Avez-vous d’autres domaines de recherche ?

S. K. : Oui, je travaille également sur la transition énergétique. Notre modèle de production et de consommation d’énergie a montré ses limites. Nous utilisons trop les énergies fossiles, ce qui entraîne une augmentation des gaz à effet de serre dans l’atmosphère et génère des changements climatiques. Nous devons également trouver des solutions pour réduire notre dépendance énergétique, limiter les pollutions, anticiper la raréfaction des ressources (pétrole, gaz), maintenir des prix acceptables... Réduire notre consommation et produire notre énergie de manière plus durable, voilà les grands enjeux auxquels il faut répondre.
Avec Franck Kreith, nous avons écrit un livre sur le sujet, « Principles of Sustainable Energy Systems », publié en 2013 chez CRC Press.
En outre, mon groupe de recherche conduit des projets sur des problèmes complexes de transition énergétique depuis plus de 10 ans. Nous avons par exemple proposé des solutions pour réduire la consommation de pétrole à des villes, des régions, et des entreprises.
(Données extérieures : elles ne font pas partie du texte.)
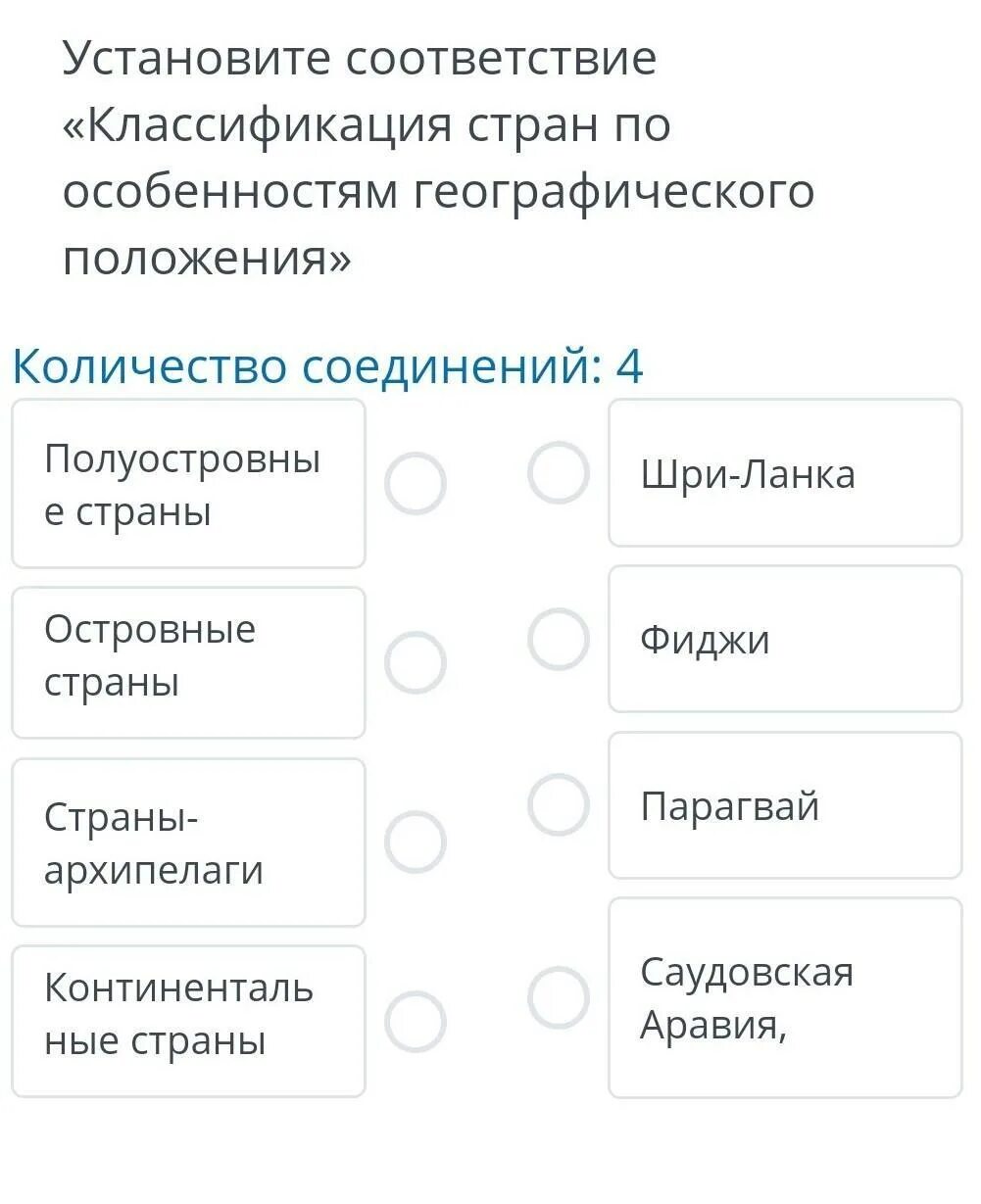Screen dimensions: 981x1204
Task: Click the Установите соответствие question heading
Action: point(360,59)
En bref, nous avons mis des idées en pratique, et comme pour tous les travaux d’ingénierie, il a fallu dans un premier temps définir correctement le problème afin de développer des solutions à la fois innovantes et économiques.

Est-ce la première fois que vous venez à Grenoble INP ? Qu’y avez-vous trouvé ?

S. K. : C’est la première fois que je viens à Grenoble INP. J’ai été invitée par le professeur Michel Pons, que je connais depuis plus de 15 ans pour l’avoir croisé à plusieurs reprises dans des conférences de la communauté scientifique du dépôt chimique en phase vapeur. J’ai ainsi eu le plaisir d’enseigner la transition énergétique aux étudiants de Phelma et d’étudier ce qui se fait dans le domaine à Grenoble INP. Pendant mon séjour en Europe, j’ai également eu l’occasion d’assister à la préparation d’un meeting sur la transition of the Global Association for Transition Engineering à Londres.
J’ai par ailleurs beaucoup collaboré avec Raphael Boichot, avec qui nous nous sommes penchés sur quelques une des dernières barrières du pp-OMCVP avant l’industrialisation et la commercialisation du procédé. Nous avons également un projet de publication et plusieurs projets scientifiques en commun.